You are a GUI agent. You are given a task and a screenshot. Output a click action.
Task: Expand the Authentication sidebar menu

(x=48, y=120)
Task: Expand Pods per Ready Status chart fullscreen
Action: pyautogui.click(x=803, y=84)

__AIM OF THE TASK__
Write out the records in full, exactly as they appear above.

__OUTPUT OF THE EXERCISE__
You are a GUI agent. You are given a task and a screenshot. Output a click action.
Task: Expand the Authentication sidebar menu

(x=48, y=120)
Task: Expand Pods per Ready Status chart fullscreen
Action: pyautogui.click(x=803, y=84)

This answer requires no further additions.